The DACPORT is configured to operate in the 0-to-+5-V output range. This output swing (V\[subscript\]1) is attenuated by R1 and R2 to give 0 to +1.666 V at the noninverting amplifier input (V2). The negative feedback loop, which consists of the LED and one of the photodiodes in the IL300 (PD1) ensures that the voltage (V3) at the inverting terminal of the amplifier (A1) will be at the same potential as the voltage at the noninverting terminal.

The current flowing through the photodiode will be very small, and more importantly, the change in current flow for a 1 LSB change in DAC code will be negligible (12 nA). Therefore, it's important that a highly accurate and stable voltage reference source is used as a bias supply. The +5-V reference output on the AD7245A provides this bias.

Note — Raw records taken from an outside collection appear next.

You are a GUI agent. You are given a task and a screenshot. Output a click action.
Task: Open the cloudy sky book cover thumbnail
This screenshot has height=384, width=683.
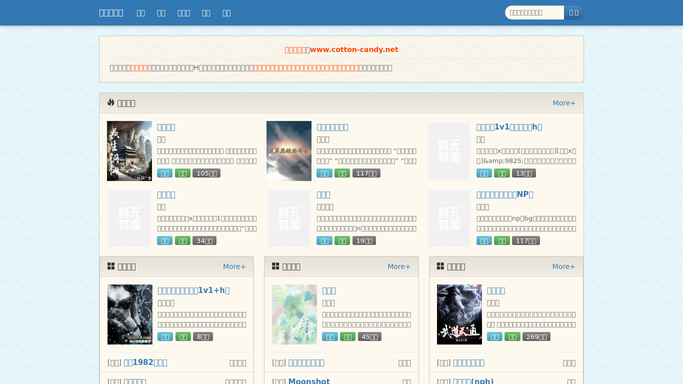(289, 151)
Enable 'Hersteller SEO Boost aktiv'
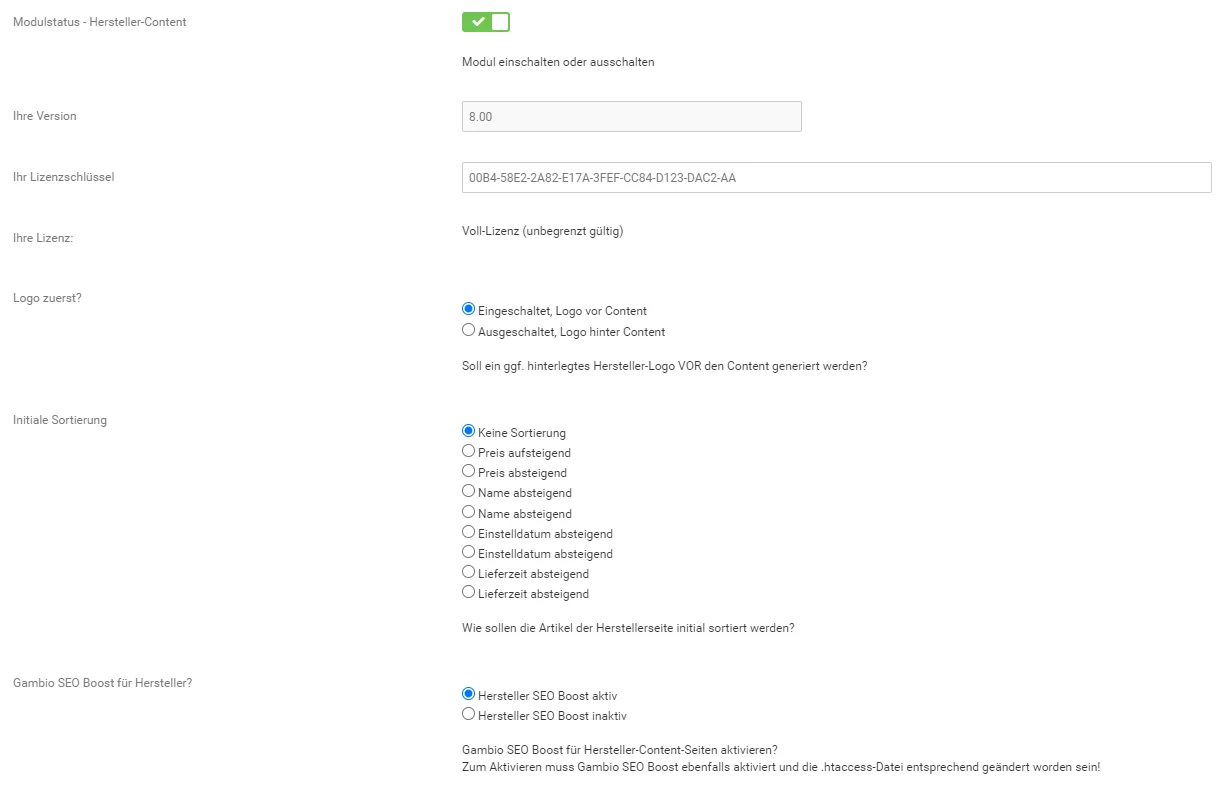Image resolution: width=1217 pixels, height=794 pixels. (468, 694)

A similar current will flow through the second photodiode, generating an equivalent voltage across resistor R\[subscript\]5. Again, it's essential that an accurate and stable voltage reference bias is used so that any current variations are minimized. In this case, the REF02 supplies a stable +5-V bias voltage.

The isolated output voltage (V4) is buffered by A2. V4 controls a V-I converter formed using A3and Q1.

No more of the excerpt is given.